REITs: Global banks handling REIT transactions approach RBI as T+1 approaches
Faster trade settlement would require these banks, which are the custodians of Foreign Portfolio Investors (REITs), to convert foreign currency remitted by REITs into Indian rupees in the evening when bank trading floors and corporate treasuries are empty. and the money and forex markets become illiquid. . In such a situation, custodian banks would have no choice but to place dollars (they are unable to convert in the market) with their head office – a transaction that could violate large exposure regulations introduced by RBI. Last year.
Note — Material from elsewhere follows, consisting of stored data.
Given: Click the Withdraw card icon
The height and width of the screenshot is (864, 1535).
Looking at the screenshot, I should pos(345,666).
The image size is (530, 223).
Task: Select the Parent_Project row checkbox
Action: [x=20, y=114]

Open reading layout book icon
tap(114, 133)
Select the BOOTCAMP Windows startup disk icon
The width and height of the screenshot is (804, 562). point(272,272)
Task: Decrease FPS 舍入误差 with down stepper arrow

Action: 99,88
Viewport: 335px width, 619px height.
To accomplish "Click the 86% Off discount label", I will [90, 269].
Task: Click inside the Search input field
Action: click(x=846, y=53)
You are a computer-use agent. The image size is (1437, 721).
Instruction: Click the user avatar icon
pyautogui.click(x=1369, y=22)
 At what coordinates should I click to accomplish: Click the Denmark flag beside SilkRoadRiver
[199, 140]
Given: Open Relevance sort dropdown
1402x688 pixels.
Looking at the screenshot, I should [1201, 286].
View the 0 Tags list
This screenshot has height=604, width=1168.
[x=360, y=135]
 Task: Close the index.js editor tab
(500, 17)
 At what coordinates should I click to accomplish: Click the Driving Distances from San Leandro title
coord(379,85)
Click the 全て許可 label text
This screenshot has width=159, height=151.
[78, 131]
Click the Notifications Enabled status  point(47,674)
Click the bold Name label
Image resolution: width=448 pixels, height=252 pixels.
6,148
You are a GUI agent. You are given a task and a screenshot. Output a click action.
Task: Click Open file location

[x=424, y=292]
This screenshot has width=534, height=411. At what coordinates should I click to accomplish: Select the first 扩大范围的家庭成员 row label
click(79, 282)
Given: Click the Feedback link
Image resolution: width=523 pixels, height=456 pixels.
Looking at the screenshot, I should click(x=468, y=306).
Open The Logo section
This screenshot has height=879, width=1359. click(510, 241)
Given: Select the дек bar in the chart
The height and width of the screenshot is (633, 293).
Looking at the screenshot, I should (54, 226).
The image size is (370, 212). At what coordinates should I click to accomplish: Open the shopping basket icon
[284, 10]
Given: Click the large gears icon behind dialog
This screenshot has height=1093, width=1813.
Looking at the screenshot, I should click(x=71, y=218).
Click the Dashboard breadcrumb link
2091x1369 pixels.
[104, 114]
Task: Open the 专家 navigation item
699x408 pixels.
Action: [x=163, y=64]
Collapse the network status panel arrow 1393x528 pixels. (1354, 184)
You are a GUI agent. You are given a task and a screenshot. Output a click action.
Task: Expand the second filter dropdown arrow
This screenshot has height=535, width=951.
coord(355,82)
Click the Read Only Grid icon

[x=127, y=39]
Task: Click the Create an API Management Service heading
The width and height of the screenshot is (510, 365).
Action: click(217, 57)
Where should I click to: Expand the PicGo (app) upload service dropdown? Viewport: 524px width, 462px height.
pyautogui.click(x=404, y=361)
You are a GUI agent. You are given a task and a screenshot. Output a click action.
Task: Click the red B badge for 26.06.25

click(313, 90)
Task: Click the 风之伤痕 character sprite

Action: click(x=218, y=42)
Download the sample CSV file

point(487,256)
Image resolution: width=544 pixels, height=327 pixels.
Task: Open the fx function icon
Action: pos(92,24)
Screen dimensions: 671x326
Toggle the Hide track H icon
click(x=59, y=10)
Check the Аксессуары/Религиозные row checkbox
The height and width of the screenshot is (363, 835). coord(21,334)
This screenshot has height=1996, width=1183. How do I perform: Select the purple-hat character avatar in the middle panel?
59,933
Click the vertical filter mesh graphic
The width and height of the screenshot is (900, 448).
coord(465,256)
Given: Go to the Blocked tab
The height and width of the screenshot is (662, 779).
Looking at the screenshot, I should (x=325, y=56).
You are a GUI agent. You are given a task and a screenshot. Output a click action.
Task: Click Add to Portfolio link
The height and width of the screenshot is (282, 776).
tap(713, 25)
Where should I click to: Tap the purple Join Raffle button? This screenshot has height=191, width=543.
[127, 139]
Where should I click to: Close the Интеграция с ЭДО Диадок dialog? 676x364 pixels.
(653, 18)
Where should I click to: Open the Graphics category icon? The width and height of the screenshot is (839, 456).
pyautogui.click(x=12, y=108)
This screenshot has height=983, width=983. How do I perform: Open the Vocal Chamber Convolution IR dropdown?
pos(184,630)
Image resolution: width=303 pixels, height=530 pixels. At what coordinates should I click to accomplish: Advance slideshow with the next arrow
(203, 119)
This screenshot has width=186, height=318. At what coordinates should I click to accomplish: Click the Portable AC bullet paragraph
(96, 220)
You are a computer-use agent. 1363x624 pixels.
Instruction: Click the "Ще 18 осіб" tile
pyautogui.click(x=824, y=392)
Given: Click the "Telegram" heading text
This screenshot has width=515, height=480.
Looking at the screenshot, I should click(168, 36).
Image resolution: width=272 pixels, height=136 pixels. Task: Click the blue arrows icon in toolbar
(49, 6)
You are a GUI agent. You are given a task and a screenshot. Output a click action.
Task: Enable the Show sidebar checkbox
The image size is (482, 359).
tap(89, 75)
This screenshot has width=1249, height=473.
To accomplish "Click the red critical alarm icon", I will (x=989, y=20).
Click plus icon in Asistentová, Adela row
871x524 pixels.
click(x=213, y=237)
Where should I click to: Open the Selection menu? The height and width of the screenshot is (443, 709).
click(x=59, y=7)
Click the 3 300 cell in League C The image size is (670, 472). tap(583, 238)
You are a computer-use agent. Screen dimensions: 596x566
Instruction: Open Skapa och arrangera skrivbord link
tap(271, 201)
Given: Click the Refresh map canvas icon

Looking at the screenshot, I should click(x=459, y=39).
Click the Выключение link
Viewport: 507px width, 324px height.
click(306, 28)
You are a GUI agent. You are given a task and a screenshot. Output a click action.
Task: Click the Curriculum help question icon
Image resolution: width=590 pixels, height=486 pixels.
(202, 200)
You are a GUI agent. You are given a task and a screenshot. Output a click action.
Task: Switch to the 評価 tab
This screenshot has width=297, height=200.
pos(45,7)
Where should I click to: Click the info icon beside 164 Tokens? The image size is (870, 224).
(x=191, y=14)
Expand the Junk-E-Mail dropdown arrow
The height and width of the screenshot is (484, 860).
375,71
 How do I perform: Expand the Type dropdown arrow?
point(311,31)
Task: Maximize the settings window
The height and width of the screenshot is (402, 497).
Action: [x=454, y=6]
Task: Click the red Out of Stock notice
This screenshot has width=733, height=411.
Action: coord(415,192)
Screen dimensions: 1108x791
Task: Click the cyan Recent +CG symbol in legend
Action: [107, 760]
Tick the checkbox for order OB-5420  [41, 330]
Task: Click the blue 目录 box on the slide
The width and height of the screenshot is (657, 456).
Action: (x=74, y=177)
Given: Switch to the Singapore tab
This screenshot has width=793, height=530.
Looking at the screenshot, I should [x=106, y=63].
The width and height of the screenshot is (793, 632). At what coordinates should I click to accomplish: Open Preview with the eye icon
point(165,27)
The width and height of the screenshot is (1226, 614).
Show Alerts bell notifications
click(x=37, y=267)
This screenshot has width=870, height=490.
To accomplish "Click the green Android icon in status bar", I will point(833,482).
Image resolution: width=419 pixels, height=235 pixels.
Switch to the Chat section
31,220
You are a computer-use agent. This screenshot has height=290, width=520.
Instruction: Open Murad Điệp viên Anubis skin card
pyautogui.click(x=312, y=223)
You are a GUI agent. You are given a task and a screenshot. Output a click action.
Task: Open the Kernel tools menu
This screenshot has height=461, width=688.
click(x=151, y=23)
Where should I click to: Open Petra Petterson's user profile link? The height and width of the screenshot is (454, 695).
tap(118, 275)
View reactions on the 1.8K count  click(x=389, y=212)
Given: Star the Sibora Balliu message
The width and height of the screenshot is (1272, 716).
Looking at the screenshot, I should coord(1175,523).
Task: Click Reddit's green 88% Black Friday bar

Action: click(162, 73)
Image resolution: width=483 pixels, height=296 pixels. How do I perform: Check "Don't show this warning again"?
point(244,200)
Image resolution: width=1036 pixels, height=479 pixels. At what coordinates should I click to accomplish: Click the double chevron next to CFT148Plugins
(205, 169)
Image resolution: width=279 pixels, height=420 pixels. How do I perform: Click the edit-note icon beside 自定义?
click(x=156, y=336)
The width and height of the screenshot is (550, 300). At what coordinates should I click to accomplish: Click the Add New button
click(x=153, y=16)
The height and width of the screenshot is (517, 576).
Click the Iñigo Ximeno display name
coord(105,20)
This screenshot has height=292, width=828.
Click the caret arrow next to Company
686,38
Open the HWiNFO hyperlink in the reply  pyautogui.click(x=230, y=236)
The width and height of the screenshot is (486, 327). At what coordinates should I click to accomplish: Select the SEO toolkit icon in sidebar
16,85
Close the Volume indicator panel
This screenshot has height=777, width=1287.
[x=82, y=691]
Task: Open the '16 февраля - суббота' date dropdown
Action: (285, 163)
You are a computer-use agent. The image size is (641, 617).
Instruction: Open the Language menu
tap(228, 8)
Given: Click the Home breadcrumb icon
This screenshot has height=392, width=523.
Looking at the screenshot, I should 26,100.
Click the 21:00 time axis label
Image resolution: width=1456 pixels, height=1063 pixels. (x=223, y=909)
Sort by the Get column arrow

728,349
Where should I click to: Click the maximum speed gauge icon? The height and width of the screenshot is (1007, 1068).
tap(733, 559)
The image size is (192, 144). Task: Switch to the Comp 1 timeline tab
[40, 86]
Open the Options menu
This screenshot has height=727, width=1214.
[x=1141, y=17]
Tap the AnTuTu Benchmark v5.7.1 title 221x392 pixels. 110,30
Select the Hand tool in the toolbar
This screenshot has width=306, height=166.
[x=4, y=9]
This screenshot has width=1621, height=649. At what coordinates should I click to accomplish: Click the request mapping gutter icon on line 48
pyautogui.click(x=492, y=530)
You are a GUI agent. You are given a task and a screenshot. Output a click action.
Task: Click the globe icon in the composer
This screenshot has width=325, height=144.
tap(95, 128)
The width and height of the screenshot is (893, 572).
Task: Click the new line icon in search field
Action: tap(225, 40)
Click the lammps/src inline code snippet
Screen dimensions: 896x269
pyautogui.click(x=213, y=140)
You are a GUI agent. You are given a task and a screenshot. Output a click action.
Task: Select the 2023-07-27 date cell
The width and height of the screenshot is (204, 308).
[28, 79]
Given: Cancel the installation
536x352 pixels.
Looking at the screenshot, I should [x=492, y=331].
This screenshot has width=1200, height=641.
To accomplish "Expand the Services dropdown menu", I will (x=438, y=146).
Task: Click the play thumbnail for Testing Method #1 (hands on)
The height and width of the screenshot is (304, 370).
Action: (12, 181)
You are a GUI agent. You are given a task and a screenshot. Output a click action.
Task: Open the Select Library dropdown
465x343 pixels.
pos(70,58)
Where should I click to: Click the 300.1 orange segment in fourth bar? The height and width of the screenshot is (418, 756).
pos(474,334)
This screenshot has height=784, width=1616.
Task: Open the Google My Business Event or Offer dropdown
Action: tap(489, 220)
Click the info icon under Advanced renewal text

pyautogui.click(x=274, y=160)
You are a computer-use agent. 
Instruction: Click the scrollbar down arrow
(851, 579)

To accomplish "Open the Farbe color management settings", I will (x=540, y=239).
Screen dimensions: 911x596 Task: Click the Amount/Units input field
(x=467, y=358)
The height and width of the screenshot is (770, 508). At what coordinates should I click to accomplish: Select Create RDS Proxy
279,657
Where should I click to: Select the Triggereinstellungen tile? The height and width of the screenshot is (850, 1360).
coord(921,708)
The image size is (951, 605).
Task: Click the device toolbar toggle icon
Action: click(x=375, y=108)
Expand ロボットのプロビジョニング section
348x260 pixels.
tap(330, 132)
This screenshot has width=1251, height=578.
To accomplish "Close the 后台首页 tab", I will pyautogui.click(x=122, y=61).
“Ideally, the banks would want RBI to step in to buy the dollars from them using a special facility in the evening. But, if the regulator is unwilling to do this, they should exclude the dollar funds for equity settlement from the large exposure framework. “, an industry source told ET. This was conveyed to RBI on January 11 in a joint communication from six foreign banks – JP Morgan Chase, Citi, Deutsche Bank, Standard Chartered, BNP Paribas and HSBC – which, together hold 75-80% of foreign portfolio investment in the country.
Currently, trades on Indian exchanges are settled within two days of execution – a mechanism described as T+2 (an abbreviation for trade plus 2 days). Capital market regulator Sebi announced that the settlement cycle would be brought forward by one day (to T+1) from February 25 on a gradual basis. With this, a stock buyer would receive securities in a demat account and a stock seller would receive funds in a bank account just one day after a trade is executed.
Under the existing T+2 settlement, trades are confirmed at T+1, giving REITs and custodians ample time to trade the FX market to convert the dollar at T+1 – the next day when the market is liquid. However, in a shorter T+1 cycle, the trade must be confirmed and the funds must be settled on the evening of the same day (i.e. T) that the trade takes place. For this, the REIT must either pre-arrange funds – which would make India a pre-funded market where additional money is in the REIT accounts – or convert dollars to rupees on the evening (of T) after the closing of the stock market.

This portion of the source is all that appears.